Si una mujer presenta un alto riesgo de tener más de un feto o de desarrollar síndrome de hiperestimulación ovárica, es más seguro no utilizar un medicamento para estimular la ovulación. Sin embargo, si es necesario estimular la ovulación, el uso de un agonista que libera gonadotropina es más seguro que el uso de gonadotropina coriónica humana.

Otros fármacos

En algunas mujeres con síndrome de ovario poliquístico, la metformina (un fármaco utilizado para tratar a las personas con diabetes) se utiliza a veces, por lo general con clomifeno, para estimular la ovulación. Entre estas mujeres se incluyen aquellas que tienen sobrepeso significativo (con un índice de masa corporal de más de 35) y las que son diabéticas o prediabéticas (tienen niveles de azúcar en la sangre que son altos, pero no lo suficientemente altos como para ser etiquetadas de diabéticas). Sin embargo, incluso en estas mujeres, para estimular la ovulación el clomifeno suele ser más eficaz que la metformina y tan eficaz como la metformina combinada con el clomifeno.

Cuando el hipotálamo no secreta la hormona liberadora de gonadotropinas, puede utilizarse una versión sintética de esta hormona (acetato de gonadorelina), administrada por vía intravenosa. Este fármaco, igual que la hormona natural, estimula la hipófisis para que produzca las hormonas que estimulan la ovulación. El riesgo de hiperestimulación ovárica es bajo con este tratamiento, por lo que no es necesario realizar un seguimiento tan estricto. Sin embargo, este fármaco no está disponible en Estados Unidos.

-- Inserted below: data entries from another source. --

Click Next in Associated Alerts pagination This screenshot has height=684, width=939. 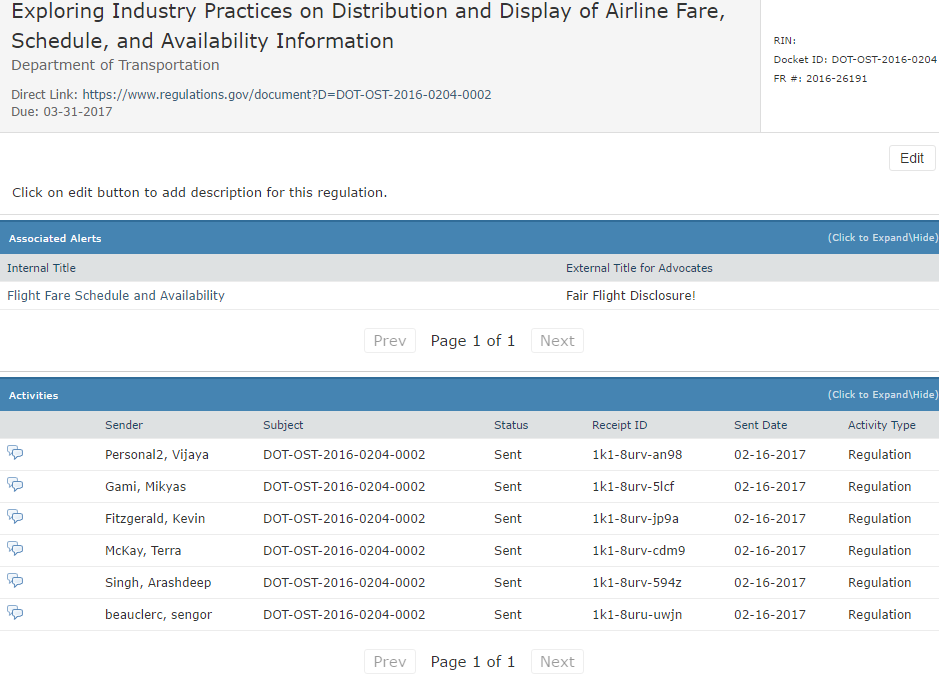[557, 341]
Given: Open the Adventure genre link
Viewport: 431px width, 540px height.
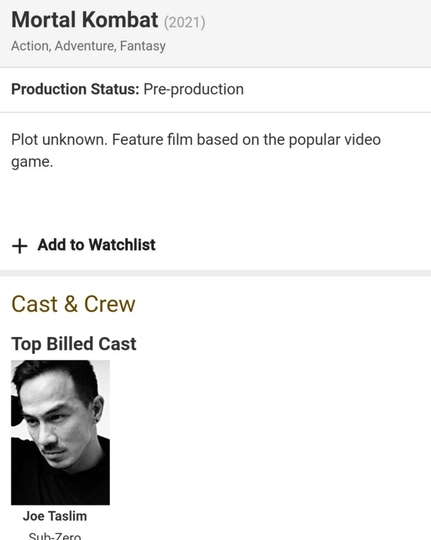Looking at the screenshot, I should (x=85, y=46).
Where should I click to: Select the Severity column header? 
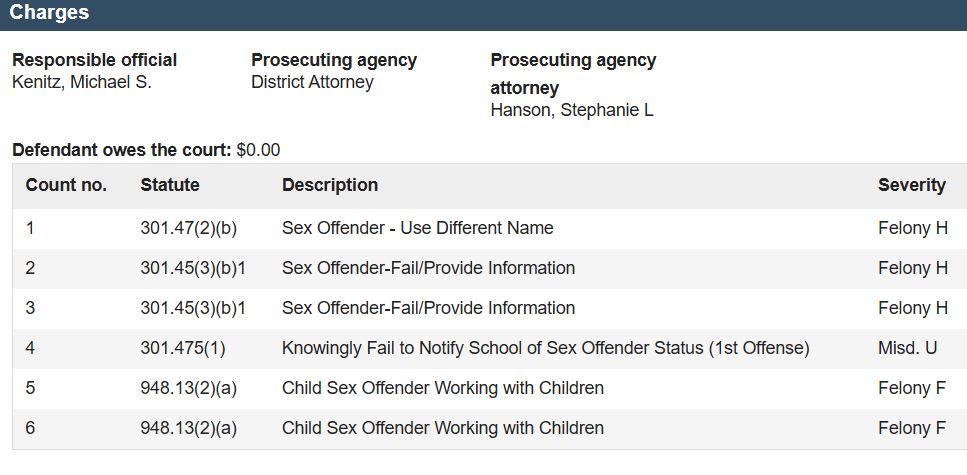pyautogui.click(x=911, y=185)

Cuando la causa de la esterilidad son los altos niveles de la hormona prolactina, el mejor fármaco es uno que actúa como la dopamina, denominado agonista de la dopamina, como la bromocriptina o la cabergolina. (La dopamina es un producto químico mensajero cuyo efecto, por lo general, inhibe la producción de la prolactina.)